Listening to a podcast in my ever-growing queue this week, I heard an interview with the CEO of Segment, a tech company that provides a platform for communicating data to a variety of analytic tools.  The part of the story that caught my attention came before the big breakthroughs that made Segment a viable company.  Early on the founders were attempting to construct software to provide feedback in college classrooms.  Apparently, it was a dud.  The founders did what most would say was a smart move – they pivoted to something new, something that eventually morphed into Segment.

As a software company, it’s unlikely that they were filing patents early on related to their first idea of the classroom software.  The pivot to a new product, while having its own hurdles, didn’t bring along an IP dilemma.

But what happens in biotech when you pivot?  Patent filing is almost de rigueur in early biotech.  What happens to those filings?  Can you rescue anything and bring it along as the company changes direction? Can you plan for that?  It depends on a number of factors.

The first (and obvious question) is how big is the pivot? If you started working on a small molecule cancer therapy and pivot to a digital health app, it’s unlikely that your early chemistry filings are going to be applicable.  However, if the pivot is to a new indication with the same or similar molecule, then your patent applications may still be of use.

The adaptability of the patent filings will depend on the breadth and scope of what is described within the applications as compared to the direction of your pivot.  In some cases, the modifications you make to your R&D goals may still fall under your original IP.  For example, perhaps you have patent applications on a platform technology and now seek to apply it to a different antibody or drug.  The description of the platform in the applications may be target agnostic or provide enough description of multiple potential uses to now cover your new direction. In another instance, your pivot may be just a small curve in the road, like selecting one variant of a protein sequence over another.  This minor change should be covered.

A lot depends on how you approached your patent application from the outset. Did you envision your technology broadly?  Does the application describe variations of the active compounds and use of the technologies for a variety of purposes?  While you may not be pivoting now, and think that you will not need to, a proactive approach to drafting patents to accommodate changes in your R&D pipeline can be helpful when unanticipated circumstances later arise.
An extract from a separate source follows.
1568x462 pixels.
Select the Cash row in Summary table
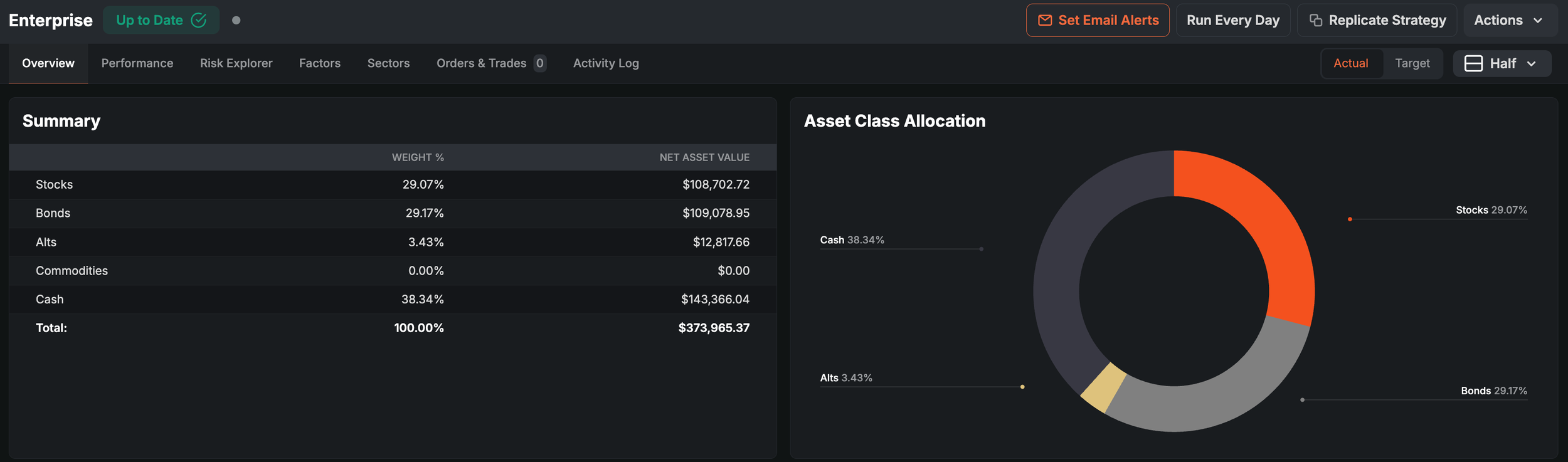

As covered in a previous blog, there are some risks to initially drafting broad applications.  The upside is flexibility to pivot and a possible “land grab” of patentable subject matter.  The potential downside is that your application becomes a prior art bomb for your future filings.  Namely, you describe something at a surface level, enough to be a prior art disclosure in the eyes of the patent office, but not with enough depth to support claims on this subject matter. It’s circumstance specific, but likely there is a reasonable middle ground where there is enough breadth and depth to cover more routine (and somewhat expected pivots).  Then the more distant subject matter can be left for future filings in the eventuality that directions expand or change.

The status of your patent filings will also influence their flexibility.

Nonpublished applications and provisional applications are not yet public.  These can be abandoned without ever entering the public sphere.  In some cases, you may want to pull back applications, tailor them to your pivot and then re-file them as new applications.  While this will change the priority date for the application, the additional information can provide the breadth and scope as well as specialized disclosure you will need to cover your new R&D direction.

Published applications are in the public domain (i.e., on the internet), so abandoning them, while saving cost, becomes public knowledge.  This can be a red-flag for some investors.  It can also provide your competition with a bit of an edge, as abandoned published inventions are dedicated to the public (i.e., free for the taking).  However, particularly with pivots that change your goals substantially, the cost of pursuing these earlier filings may be too great and the effect on your financing and competition may be inconsequential in comparison.

In some cases, there may be sufficient information in the application to evolve the claims to cover your new R&D direction.  In that case, depending on what stage the application has advanced in prosecution before the patent office, there are a variety of methods for amending the claims and/or filing new claims.

Issued patents have claims that are generally set in stone, absent filing for a reissue or reexamination.  However, if the patent family remains pending (e.g., a pending application claiming priority to the same parent application), then it may be possible to generate additional patents from the original parent (keeping the original priority date) by filing applications on other variations and uses described in the body of the patent.

If, however, your pivot is a huge turn in another direction, then the issued patent may no longer be relevant.  A few options here, you could license the patent to others. You could sell the patent outright to another company.  You could stop paying the maintenance fees and let it go abandoned.  It will likely depend if there are any takers on the technology.

Pivoting is bound to happen.  Whether it will be a major pivot like Segment, or something much subtler is hard to predict.  Proactive thought in generating a flexible patent portfolio can help ease the transition and keep the value of your initial investment in IP.


The content of this blog is for informational purposes only and does not offer legal advice. Circumstances are fact-specific and you should consult an attorney for legal advice concerning your individual issues.